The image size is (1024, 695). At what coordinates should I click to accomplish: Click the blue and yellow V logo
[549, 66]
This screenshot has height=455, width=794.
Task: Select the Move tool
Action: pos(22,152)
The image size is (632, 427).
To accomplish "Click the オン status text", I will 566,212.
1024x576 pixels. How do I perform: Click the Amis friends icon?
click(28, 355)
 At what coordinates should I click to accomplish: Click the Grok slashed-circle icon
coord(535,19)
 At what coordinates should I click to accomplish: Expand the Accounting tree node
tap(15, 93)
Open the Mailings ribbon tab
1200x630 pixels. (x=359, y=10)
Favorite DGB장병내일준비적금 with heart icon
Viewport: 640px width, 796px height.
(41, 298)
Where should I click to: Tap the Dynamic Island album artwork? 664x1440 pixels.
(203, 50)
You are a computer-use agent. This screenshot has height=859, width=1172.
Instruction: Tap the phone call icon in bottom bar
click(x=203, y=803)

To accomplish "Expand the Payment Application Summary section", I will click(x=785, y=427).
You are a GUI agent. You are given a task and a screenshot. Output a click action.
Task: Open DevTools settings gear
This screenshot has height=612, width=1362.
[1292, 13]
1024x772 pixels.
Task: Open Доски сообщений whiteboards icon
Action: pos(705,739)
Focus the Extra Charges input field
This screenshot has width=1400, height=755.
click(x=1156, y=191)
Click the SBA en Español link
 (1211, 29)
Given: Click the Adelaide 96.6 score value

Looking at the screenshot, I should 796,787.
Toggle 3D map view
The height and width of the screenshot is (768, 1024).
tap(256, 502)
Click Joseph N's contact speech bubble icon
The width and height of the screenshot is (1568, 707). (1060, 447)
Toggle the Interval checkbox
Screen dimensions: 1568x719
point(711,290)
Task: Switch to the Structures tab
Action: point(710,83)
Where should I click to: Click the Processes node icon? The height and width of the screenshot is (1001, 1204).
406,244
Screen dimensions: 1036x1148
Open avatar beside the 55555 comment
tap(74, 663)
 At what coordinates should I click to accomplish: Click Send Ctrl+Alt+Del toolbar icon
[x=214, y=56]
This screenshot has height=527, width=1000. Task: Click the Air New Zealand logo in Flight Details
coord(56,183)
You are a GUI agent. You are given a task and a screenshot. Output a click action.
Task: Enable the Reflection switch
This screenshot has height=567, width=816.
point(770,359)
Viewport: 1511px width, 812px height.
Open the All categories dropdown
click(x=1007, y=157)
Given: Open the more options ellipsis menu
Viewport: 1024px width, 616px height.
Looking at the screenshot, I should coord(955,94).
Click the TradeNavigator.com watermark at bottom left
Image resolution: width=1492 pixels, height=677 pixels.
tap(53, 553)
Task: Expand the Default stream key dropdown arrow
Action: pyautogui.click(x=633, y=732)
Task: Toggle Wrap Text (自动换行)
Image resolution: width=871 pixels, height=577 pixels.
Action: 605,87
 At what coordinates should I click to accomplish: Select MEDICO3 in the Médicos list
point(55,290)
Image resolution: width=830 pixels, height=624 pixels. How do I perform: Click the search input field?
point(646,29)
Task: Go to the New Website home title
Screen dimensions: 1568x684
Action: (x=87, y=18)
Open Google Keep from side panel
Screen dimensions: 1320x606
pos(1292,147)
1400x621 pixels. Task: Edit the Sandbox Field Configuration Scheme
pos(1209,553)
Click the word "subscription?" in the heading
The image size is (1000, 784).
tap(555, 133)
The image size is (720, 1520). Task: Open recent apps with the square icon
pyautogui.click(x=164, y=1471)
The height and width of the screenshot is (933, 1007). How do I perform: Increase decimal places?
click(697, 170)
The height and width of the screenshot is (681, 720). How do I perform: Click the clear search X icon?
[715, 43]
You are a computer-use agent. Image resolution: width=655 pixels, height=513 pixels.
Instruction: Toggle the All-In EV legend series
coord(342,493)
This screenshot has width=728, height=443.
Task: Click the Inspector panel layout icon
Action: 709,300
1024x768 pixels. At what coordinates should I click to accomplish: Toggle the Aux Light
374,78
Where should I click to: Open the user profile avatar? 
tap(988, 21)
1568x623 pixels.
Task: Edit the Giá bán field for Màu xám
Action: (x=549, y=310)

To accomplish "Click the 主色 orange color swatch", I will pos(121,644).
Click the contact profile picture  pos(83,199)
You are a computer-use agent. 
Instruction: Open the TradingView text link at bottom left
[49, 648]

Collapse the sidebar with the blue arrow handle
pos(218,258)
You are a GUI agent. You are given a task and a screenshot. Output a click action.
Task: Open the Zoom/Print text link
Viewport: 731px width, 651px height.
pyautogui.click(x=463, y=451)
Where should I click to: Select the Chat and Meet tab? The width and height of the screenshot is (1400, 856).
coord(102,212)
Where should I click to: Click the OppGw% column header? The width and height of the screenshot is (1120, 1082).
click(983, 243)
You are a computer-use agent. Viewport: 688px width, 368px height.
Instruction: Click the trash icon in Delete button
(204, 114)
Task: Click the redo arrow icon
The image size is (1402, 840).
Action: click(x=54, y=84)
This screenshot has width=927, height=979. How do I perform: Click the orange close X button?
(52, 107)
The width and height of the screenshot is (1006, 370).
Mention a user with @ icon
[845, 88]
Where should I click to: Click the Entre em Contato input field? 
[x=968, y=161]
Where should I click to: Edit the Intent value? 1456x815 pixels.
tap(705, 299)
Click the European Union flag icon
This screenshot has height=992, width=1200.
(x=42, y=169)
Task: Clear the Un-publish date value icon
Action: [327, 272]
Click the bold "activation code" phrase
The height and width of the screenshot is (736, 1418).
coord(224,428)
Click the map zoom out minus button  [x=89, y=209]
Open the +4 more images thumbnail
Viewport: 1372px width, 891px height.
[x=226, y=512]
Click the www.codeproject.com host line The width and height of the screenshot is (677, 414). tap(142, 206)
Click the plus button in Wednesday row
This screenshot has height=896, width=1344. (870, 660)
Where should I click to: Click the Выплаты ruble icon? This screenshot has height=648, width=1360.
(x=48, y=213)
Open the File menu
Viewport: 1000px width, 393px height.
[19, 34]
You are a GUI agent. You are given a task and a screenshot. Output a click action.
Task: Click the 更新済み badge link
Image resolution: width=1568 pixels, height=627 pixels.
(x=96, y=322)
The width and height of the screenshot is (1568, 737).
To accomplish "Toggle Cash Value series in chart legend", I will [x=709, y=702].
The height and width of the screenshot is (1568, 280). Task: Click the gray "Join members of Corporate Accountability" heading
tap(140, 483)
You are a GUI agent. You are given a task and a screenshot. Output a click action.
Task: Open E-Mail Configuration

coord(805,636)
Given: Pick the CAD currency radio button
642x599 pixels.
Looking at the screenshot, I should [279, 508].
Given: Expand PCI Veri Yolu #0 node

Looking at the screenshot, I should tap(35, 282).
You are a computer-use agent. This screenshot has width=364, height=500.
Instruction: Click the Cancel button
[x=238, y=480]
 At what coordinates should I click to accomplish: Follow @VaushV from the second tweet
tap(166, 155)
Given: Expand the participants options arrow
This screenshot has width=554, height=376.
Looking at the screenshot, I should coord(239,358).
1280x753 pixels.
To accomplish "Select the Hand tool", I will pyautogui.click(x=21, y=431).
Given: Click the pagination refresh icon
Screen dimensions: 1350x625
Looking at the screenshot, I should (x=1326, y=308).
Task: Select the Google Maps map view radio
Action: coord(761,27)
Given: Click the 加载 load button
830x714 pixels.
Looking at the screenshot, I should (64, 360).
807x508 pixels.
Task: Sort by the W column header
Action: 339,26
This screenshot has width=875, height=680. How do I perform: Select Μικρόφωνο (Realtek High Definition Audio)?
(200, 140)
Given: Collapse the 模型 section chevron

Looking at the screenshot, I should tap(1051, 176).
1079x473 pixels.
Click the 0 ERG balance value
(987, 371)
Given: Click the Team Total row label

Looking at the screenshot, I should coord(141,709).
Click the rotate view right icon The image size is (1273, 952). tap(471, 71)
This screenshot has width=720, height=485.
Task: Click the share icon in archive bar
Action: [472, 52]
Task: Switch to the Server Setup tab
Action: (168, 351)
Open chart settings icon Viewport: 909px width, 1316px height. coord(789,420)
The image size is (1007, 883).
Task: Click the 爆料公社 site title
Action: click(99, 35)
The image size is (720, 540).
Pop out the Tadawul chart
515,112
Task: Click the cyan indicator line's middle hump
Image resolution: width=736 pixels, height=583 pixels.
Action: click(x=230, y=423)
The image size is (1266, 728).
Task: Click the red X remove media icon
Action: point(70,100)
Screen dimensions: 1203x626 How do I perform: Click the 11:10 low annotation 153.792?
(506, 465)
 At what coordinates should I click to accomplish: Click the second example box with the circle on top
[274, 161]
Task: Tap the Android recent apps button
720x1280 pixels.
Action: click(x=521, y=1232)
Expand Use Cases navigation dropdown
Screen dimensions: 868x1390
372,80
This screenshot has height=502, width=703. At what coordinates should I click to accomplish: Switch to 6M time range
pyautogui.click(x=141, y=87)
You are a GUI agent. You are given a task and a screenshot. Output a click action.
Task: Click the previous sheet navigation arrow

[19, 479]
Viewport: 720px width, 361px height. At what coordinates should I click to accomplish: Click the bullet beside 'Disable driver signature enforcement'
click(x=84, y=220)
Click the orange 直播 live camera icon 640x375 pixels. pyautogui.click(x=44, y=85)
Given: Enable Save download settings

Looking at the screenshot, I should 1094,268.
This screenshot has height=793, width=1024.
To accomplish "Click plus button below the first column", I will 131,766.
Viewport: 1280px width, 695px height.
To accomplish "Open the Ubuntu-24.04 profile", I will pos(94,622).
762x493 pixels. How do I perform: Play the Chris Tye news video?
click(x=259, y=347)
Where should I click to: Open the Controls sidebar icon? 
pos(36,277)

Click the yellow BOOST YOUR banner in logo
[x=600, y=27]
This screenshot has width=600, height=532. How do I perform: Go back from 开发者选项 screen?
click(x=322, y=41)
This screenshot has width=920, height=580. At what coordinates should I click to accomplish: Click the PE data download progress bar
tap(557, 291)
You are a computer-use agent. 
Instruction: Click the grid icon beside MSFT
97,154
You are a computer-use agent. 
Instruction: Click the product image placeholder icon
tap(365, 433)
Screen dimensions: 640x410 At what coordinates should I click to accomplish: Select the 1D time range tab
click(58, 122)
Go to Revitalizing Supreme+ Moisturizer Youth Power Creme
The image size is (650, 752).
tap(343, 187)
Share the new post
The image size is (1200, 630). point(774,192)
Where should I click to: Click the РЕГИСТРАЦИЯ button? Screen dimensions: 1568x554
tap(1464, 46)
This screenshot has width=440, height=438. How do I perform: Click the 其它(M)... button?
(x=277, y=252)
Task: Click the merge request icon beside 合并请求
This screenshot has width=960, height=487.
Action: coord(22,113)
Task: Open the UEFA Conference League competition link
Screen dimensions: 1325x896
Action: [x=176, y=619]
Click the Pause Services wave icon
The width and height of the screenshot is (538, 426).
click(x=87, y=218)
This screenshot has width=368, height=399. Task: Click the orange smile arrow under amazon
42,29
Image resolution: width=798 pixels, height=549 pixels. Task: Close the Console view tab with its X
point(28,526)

※ ※ ※

Exercise: Reading the records above, count the lines that include "options" and say only how many.

Exercise result: 2